Lemma 12. (KKT Conditions when $\mathcal{K}$ is a Cone) If $\mathcal{K}$ is a closed and convex cone, then the KKT condition above is equivalent to

\[\nabla_xL(\bar{x},\bar{\mu}) = 0, \quad G(\bar{x})\in\mathcal{K}, \quad \bar{\mu}\in\mathcal{K}^\star \quad\text{and}\quad \langle \bar{\mu},G(\bar{x})\rangle=0\]

Proof.

Since $\bar{x}$ is feasible we have $G(\bar{x})\in\mathcal{K}$. Thus, by Lemma 11 we have

\[\begin{aligned} \mathcal{N}_\mathcal{K}(G(\bar{x})) = \{d : \langle d,u-G(\bar{x}) \le 0 \rangle,\forall u\in\mathcal{K}\} = \{d : \langle d,u \rangle\le\langle d,G(\bar{x})\rangle,\forall u\in\mathcal{K}\} \end{aligned}\]

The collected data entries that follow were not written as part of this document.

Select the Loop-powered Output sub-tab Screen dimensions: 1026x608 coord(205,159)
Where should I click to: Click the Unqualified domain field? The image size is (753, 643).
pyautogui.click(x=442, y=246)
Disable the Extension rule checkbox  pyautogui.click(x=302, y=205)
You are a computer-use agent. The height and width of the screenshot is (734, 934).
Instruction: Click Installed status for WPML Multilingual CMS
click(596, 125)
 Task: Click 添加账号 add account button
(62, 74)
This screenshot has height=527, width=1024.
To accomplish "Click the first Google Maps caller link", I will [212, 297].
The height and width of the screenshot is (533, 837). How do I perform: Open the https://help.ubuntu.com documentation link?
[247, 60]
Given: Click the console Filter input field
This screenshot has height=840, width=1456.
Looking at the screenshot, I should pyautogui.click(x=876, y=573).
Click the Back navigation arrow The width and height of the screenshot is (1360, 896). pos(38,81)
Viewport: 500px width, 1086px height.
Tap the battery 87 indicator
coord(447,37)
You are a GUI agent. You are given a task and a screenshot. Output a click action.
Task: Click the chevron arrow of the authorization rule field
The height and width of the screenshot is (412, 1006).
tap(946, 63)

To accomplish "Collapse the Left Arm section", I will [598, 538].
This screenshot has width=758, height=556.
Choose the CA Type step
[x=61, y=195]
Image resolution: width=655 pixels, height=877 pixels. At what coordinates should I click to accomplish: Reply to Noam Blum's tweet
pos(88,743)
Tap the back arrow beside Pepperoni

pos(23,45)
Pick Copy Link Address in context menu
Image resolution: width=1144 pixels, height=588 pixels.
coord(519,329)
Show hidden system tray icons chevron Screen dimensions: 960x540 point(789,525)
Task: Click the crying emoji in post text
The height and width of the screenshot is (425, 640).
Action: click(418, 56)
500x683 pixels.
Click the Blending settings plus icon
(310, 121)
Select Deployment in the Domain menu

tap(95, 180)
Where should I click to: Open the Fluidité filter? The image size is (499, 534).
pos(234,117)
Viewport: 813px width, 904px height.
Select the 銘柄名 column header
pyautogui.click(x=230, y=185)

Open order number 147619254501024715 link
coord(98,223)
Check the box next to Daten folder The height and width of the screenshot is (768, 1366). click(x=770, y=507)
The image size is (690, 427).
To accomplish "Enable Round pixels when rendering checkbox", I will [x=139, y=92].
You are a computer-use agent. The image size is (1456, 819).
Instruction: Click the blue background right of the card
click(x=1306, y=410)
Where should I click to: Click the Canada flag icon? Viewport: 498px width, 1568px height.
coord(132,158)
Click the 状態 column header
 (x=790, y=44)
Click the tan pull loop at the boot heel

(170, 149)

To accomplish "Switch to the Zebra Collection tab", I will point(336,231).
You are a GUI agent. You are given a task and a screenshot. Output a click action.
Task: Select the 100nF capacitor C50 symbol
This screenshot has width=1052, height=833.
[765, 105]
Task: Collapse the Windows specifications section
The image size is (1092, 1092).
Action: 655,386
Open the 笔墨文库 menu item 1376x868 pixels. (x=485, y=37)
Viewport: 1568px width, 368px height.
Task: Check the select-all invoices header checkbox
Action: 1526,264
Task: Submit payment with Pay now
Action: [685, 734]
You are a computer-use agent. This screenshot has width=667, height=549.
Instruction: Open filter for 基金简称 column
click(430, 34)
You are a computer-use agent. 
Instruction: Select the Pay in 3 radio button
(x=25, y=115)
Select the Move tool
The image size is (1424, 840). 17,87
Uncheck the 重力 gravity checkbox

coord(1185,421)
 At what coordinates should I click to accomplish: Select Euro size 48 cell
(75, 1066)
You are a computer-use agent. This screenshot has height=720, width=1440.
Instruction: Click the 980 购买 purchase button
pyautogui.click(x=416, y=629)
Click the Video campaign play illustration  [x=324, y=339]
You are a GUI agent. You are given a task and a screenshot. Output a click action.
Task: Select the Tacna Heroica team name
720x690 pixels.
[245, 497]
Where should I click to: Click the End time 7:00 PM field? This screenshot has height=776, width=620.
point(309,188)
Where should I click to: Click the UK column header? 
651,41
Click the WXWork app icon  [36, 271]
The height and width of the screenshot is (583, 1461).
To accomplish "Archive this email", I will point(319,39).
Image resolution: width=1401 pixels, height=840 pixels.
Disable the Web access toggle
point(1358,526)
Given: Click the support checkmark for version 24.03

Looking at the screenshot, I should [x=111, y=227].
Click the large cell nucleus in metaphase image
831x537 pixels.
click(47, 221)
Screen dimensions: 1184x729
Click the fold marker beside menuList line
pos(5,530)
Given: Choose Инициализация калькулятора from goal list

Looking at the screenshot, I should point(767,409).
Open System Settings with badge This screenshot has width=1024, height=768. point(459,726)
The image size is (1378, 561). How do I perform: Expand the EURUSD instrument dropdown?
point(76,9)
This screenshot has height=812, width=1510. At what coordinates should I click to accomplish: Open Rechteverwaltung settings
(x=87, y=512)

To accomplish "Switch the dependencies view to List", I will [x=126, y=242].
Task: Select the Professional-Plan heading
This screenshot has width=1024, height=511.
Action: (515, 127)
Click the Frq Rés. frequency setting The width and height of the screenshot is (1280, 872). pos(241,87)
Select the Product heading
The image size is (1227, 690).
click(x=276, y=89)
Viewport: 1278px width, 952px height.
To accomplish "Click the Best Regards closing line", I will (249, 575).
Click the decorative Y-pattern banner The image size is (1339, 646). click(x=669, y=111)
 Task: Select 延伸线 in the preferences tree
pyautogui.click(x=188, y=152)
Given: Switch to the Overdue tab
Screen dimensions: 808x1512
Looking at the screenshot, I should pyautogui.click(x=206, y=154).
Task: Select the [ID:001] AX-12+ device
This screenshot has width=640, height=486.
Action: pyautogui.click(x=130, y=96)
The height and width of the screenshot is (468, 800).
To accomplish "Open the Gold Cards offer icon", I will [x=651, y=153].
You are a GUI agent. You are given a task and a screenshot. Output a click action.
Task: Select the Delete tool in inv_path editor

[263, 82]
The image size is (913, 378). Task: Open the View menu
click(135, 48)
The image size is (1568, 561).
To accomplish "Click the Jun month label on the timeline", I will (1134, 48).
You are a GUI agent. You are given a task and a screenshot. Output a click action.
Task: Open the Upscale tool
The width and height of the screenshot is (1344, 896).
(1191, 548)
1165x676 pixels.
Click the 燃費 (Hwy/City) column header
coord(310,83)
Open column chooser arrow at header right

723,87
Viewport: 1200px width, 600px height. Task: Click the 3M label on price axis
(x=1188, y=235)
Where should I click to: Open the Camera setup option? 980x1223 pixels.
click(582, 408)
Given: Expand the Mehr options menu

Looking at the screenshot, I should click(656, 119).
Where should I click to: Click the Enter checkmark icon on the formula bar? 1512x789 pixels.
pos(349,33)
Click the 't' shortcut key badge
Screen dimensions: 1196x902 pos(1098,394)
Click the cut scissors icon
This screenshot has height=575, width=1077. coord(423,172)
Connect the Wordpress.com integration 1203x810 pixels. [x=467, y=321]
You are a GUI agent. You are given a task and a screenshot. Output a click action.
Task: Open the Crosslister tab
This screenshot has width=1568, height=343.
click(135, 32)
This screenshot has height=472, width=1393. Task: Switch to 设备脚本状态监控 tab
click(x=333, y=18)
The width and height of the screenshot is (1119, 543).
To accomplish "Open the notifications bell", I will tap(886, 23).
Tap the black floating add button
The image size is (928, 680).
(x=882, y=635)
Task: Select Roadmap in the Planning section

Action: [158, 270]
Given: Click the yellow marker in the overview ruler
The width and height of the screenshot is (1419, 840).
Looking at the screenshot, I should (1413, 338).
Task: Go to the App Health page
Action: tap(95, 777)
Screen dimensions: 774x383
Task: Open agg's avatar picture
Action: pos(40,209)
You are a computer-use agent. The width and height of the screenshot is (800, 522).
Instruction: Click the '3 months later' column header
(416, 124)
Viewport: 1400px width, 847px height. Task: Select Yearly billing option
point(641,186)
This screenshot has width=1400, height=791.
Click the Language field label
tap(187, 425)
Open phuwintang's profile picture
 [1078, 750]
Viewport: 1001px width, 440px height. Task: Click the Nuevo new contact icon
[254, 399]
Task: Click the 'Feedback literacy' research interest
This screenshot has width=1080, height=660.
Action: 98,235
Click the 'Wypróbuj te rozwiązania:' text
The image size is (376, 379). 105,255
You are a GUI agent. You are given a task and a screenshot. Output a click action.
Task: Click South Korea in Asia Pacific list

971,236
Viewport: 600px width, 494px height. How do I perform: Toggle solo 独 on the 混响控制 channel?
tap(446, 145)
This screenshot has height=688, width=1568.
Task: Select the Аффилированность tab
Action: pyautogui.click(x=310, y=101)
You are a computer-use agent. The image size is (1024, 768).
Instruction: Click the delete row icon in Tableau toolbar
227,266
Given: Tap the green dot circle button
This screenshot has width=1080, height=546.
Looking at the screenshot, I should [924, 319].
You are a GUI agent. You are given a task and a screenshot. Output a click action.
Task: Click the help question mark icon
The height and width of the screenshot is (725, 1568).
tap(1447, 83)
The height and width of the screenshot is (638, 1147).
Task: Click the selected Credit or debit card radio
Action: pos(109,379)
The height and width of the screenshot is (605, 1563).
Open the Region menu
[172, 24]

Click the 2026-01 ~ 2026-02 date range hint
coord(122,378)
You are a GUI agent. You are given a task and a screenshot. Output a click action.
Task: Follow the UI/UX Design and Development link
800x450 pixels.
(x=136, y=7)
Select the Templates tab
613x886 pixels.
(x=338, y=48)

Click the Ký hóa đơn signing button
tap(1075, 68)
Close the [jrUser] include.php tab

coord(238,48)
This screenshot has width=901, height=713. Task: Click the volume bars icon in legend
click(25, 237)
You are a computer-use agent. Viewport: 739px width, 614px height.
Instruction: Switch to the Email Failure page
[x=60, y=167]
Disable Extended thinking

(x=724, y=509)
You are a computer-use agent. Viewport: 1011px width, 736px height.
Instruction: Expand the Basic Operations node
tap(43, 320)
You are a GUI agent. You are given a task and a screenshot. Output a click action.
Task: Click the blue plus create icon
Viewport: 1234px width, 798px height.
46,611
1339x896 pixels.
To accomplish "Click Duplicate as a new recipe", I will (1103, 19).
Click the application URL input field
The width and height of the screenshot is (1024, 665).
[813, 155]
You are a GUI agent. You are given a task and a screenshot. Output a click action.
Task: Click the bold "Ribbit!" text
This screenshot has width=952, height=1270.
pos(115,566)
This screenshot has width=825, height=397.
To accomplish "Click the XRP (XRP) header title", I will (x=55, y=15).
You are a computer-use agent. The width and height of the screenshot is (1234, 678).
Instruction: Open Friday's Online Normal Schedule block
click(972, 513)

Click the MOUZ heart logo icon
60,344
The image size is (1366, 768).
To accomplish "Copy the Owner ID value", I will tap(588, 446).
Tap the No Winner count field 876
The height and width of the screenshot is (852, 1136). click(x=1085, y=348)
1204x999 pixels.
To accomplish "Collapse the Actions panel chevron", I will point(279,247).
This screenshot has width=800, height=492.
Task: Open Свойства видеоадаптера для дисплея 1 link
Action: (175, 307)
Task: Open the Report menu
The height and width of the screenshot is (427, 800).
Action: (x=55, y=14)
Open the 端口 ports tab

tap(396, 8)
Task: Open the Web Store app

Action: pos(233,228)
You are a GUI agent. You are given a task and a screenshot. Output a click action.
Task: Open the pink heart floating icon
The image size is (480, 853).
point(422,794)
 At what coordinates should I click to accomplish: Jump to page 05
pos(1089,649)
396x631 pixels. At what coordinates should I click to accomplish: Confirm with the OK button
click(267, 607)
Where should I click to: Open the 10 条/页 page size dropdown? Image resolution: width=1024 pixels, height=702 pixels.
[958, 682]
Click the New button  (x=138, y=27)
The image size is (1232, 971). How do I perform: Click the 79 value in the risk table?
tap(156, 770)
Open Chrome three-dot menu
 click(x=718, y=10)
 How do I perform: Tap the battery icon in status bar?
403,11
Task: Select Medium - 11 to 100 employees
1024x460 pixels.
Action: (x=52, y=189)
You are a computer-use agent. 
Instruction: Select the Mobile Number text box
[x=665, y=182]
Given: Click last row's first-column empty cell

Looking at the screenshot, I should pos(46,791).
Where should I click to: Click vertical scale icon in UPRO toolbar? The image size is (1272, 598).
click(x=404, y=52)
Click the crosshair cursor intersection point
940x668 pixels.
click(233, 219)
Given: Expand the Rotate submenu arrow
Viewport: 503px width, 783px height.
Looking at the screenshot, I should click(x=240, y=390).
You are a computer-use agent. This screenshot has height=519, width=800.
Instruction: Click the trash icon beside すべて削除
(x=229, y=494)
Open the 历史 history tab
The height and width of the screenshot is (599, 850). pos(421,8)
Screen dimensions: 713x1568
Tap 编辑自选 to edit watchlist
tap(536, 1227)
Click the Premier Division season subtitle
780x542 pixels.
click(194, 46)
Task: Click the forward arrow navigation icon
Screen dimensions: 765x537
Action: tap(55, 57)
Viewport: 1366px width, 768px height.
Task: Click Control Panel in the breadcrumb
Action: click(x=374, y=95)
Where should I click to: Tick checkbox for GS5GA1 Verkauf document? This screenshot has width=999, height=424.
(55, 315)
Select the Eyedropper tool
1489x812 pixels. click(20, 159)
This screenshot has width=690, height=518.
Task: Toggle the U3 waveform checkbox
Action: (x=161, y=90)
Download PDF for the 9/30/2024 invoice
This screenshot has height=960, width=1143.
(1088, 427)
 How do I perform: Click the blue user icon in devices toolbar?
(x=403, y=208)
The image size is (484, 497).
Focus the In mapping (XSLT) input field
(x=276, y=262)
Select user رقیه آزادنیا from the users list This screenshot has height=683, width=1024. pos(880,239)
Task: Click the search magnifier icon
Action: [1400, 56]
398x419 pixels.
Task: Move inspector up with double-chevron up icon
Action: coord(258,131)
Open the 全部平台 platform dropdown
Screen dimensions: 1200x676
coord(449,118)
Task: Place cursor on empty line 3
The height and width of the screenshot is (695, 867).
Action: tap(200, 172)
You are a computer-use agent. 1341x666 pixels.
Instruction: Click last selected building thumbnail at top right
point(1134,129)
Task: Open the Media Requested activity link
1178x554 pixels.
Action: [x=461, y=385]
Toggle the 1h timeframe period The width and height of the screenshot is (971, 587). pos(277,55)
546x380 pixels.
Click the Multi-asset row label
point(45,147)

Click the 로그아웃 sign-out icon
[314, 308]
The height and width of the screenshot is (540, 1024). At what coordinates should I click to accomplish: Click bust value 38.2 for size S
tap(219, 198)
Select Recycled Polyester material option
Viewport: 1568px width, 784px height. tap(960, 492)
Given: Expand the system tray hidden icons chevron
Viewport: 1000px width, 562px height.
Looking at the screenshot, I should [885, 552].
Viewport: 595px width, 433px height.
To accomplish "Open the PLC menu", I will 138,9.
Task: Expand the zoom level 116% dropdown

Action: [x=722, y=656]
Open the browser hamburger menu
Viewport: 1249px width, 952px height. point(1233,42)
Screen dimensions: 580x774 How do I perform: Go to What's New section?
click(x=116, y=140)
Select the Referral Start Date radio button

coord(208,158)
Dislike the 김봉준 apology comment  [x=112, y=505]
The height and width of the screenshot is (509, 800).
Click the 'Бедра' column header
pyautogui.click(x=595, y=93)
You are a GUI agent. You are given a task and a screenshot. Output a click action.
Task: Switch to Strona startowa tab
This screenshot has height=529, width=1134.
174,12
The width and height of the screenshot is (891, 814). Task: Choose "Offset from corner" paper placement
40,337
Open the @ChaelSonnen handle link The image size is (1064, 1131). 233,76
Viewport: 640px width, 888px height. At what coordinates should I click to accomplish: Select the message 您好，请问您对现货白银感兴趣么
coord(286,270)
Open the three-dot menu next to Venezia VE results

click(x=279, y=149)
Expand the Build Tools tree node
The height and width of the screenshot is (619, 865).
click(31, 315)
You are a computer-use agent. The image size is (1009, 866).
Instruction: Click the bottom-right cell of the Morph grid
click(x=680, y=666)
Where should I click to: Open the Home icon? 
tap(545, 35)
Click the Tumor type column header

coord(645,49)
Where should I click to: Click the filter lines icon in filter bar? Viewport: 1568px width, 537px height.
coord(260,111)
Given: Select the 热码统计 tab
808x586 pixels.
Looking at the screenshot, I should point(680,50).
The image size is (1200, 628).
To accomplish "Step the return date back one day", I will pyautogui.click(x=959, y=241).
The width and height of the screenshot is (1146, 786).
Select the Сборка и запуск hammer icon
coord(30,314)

Thus, $-\bar{\mu}\in N_\mathcal{K}(G(\bar{x}))$ implies $\langle \bar{\mu},G(\bar{x}) \rangle \le \langle \bar{\mu},u \rangle$, $\forall u\in\mathcal{K}$. Since $\mathcal{K}$ is a close convex cone, we have $0\in\mathcal{K}$ and $2G(\bar{x})\in\mathcal{K}$, thus

\[\langle \bar{\mu},G(\bar{x}) \rangle \le \langle \bar{\mu},0 \rangle = 0 \quad\text{ and }\quad \langle \bar{\mu},G(\bar{x}) \rangle \le \langle \bar{\mu},2G(\bar{x}) \rangle = 2\langle \bar{\mu},G(\bar{x}) \rangle\Rightarrow \langle \bar{\mu},G(\bar{x}) \rangle\ge 0\]

Finally we conclude that $\langle \bar{\mu},G(\bar{x}) \rangle = 0$. Further more,

\[0 = \langle \bar{\mu},G(\bar{x}) \rangle \le \langle \bar{\mu},u \rangle,\quad\forall u\in\mathcal{K}\]

implies that $\bar{\mu}\in\mathcal{K}^\star$.

Example 1. (Bouligand cone of OP) Let $\mathcal{K} = {0}^m\times R^q_+$ and

\[G(x)=\begin{bmatrix}h(x) \\ g(x)\end{bmatrix}\]

the Bouligand cone $T_\mathcal{K}(G(\bar{x}))$ is

\[T_\mathcal{K}(G(\bar{x})) = \left\{\begin{pmatrix}d^1\\d^2\end{pmatrix}\in R^{m+q} : \exists t^k\downarrow 0 \text{ s.t. } D\left(\begin{pmatrix}h(\bar{x})+t^kd^1\\g(\bar{x})+t^kd^2\end{pmatrix},\begin{pmatrix}\{0\}^m\\R^q_+\end{pmatrix}\right) = o(t^k)\right\}\]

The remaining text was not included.